My question... this is an awful lot of work (and money!) for a piece of paper when my clients don't actually care. Would you do this? Would you think less of someone like myself who didn't?

Being in Scotland with Assessment centres few and far between makes it very inconvenient, not to mention expensive 😕

Thanks to anyone who got this far.

OP posts:
anonymous123a · 30/11/2022 19:47

The best riding instructor I've ever had didn't have a single qualification when she taught me and even now my 20 years later is only stage 2. If your clients are happy, don't put yourself through the trouble and expense!

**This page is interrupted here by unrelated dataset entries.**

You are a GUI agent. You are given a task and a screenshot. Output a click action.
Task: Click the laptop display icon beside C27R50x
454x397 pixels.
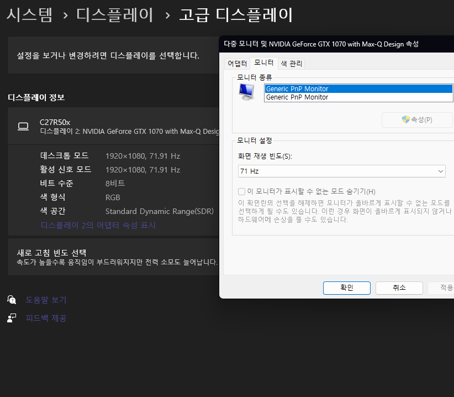[23, 127]
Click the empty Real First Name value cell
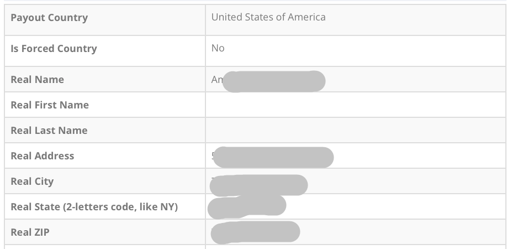This screenshot has height=249, width=507. click(x=355, y=105)
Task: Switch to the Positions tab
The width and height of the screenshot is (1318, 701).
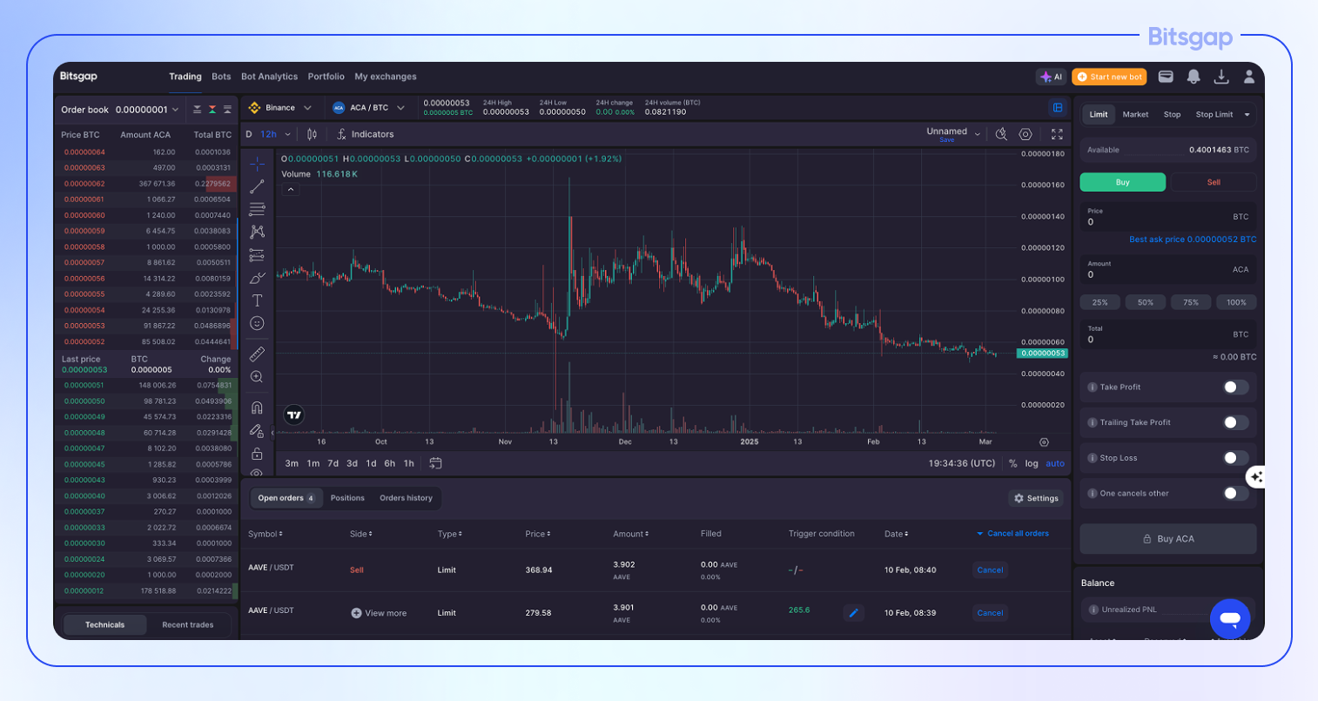Action: tap(347, 497)
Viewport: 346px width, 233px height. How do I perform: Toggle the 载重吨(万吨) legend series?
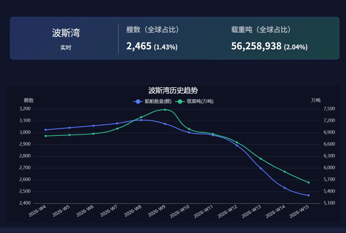195,101
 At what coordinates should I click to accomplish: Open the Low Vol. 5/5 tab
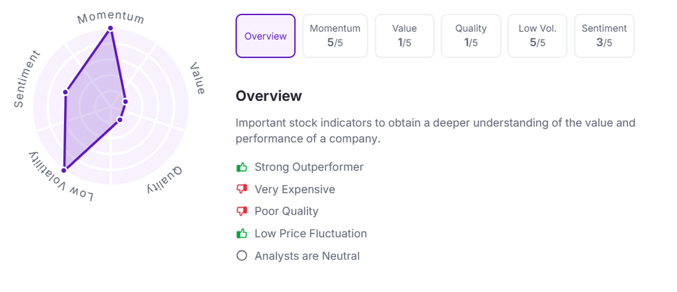pyautogui.click(x=537, y=36)
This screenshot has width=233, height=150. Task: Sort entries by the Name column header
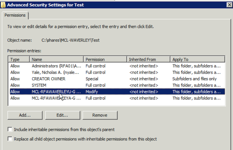[x=57, y=59]
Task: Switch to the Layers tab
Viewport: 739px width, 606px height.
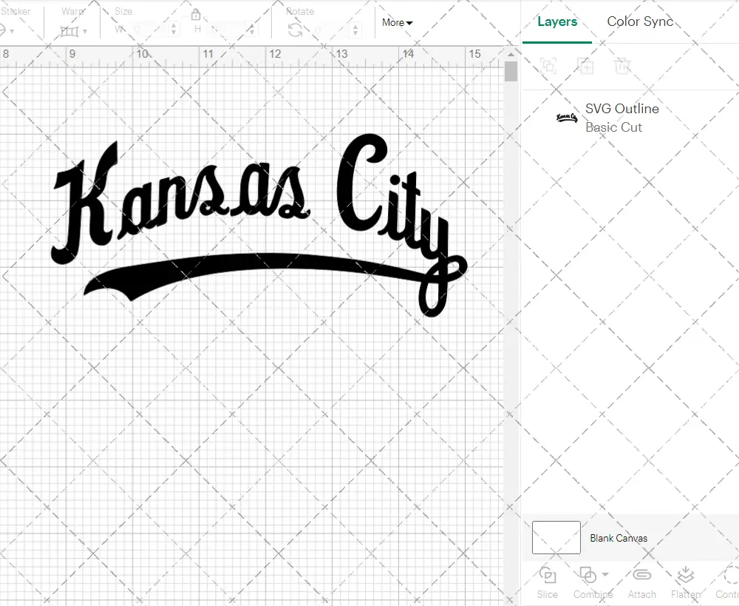Action: 557,21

ChangeDiagonal · 30/11/2022 20:02

@anonymous123a thank you. I get the majority of clients via word of mouth, probably similar to your instructor! It feels like a dark cloud constantly hanging over me but the BHS seems to make things very difficult unless applicants have gone through the system eg through college or a training centre from day 1.

OP posts:
Honeyroar · 30/11/2022 21:14

I’m a BHSAI, but in your shoes I wouldn’t bother unless you want to do it for yourself. You already have lots of clients and experience. I presume you still have insurance. If I was employing an instructor I’d definitely choose someone like you over someone qualified with less experience. You’ve got the teacher part of the AI anyway. (and I’m quite scathing of the types that did their stage one and start calling themselves instructors!)

horseymum · 01/12/2022 08:56

As long as you have the correct insurance, it sounds fine. You can be a flatwork coach without doing the jumping I think if it is that putting you off?

ChangeDiagonal · 01/12/2022 20:06

I have good insurance. To be honest no one really asks. It was more for my own satisfaction. I hadn't thought about being more dressage/flat work based. That is a good shout. Thanks!

OP posts:
WetLettuce2 · 10/12/2022 22:58

I wouldn’t bother now. If you were just starting out the qualification would be your CV headliner, but you’re not, you got loads of experience and referees who can testify to your work.

I doubt all the professional riders who teach clients have got qualifications either.